Indianapolis: State Named Streets

When Alexander Ralston made the plat for the town of Indianapolis, he named all but five streets (Washington, Meridian, Market, Circle, and Short) after states. (One would argue that number is four…but that is only because Washington became a state AFTER Indianapolis was designed.) In total, 38 (39) states have been given a street name in the city. But, there are some that have come and gone. Some never were.

The list of current state-named streets contains 27 names, and a partial (or two): Alabama, Arizona, California, Colorado, Delaware, Georgia, Illinois, Indiana, Iowa, Kansas, Kentucky, Louisiana, Maryland, Massachusetts, Michigan, Minnesota, Missouri, Montana, Nebraska, New Jersey, New York, Ohio, Pennsylvania, Vermont, Virginia, Wisconsin, and Wyoming. The partial is Dakota Street, which runs north and south. That means that there are addresses, or used to be, on N. Dakota St. and S. Dakota St.

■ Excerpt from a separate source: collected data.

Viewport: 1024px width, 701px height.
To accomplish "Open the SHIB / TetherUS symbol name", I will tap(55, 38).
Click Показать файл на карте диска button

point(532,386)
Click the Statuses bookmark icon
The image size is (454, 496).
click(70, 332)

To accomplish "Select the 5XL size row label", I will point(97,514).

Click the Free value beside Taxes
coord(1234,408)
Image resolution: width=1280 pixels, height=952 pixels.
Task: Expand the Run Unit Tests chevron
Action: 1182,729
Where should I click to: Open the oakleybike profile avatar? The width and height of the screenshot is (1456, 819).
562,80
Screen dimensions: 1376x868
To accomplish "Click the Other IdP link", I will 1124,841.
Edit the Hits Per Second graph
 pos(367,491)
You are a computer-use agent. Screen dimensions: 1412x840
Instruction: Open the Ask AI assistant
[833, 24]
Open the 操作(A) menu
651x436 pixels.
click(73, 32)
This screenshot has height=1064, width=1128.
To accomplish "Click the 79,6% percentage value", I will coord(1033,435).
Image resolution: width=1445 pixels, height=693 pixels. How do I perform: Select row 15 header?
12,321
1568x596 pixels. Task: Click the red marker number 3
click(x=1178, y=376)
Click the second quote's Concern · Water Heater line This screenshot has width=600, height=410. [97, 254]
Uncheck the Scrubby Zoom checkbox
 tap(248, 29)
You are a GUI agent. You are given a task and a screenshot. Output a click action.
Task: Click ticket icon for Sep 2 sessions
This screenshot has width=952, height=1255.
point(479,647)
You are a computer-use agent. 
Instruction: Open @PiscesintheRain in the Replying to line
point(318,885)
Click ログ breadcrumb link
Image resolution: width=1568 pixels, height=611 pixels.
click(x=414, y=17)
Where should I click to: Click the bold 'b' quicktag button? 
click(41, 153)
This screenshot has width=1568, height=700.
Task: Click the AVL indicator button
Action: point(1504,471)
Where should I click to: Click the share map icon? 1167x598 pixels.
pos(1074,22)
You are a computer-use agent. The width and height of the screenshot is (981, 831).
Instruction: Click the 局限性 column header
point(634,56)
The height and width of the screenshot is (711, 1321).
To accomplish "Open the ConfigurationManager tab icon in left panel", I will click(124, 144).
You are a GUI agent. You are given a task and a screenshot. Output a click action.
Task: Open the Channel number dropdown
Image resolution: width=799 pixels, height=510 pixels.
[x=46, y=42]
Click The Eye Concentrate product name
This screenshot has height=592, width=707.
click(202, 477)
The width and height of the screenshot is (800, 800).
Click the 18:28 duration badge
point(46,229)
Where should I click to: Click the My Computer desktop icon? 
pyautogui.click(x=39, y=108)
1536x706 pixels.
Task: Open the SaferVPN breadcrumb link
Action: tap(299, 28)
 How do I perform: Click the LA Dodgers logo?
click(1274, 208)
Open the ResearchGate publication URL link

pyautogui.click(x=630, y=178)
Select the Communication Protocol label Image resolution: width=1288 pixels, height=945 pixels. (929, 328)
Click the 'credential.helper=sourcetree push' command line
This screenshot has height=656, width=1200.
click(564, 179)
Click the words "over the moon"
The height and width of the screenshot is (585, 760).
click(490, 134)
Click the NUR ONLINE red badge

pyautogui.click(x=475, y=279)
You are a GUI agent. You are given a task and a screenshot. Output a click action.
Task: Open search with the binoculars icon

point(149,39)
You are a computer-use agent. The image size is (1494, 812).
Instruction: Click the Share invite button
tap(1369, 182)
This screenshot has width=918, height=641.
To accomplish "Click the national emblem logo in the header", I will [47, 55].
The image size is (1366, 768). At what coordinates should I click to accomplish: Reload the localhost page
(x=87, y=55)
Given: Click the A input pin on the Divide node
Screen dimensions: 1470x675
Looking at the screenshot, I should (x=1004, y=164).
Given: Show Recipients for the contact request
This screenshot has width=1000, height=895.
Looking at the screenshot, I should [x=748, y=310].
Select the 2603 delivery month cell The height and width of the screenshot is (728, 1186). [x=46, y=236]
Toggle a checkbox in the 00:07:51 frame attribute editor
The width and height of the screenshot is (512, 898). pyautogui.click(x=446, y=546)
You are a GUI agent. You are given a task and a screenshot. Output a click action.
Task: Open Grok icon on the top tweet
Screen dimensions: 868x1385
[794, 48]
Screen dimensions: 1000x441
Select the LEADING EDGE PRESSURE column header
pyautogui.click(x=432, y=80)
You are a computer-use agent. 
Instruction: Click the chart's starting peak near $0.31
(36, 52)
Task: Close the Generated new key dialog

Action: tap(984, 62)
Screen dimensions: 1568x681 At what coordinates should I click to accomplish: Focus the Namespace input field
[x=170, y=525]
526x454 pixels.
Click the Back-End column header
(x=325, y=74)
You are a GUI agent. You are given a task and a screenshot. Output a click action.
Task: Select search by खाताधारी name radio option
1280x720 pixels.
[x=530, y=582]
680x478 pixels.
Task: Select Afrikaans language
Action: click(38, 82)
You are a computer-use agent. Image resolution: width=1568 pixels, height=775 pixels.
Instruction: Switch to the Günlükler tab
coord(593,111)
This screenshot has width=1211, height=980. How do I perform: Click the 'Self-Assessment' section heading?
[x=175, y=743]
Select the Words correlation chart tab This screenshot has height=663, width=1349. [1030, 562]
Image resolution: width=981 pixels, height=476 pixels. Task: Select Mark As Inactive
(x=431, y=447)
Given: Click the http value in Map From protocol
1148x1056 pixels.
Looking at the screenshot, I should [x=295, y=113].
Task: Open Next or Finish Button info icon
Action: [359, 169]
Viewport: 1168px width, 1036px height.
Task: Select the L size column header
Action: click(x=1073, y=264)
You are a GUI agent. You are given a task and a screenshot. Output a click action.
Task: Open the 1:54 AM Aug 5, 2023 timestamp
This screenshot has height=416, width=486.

The first two state named streets that disappeared did so by 1831, a decade after the platting of the new Hoosier capitol city. Running parallel to each other on either side of Pogue’s Run were North Carolina and South Carolina Streets. (Another street that disappeared with those two was a connecting street called Short Street.)

Two more of the 1821 state named streets disappeared from the maps of Indianapolis near the end of the 19th Century. These two streets were named after states in the south: Mississippi and Tennessee. Mississippi Street became Senate Avenue. Tennessee Street became Capitol Avenue. Another state name was involved in these changes, sort of. In 1894, Utah Street, which is now Capitol Avenue from Morris Street south to past Arizona Street, was renamed Tennessee Street.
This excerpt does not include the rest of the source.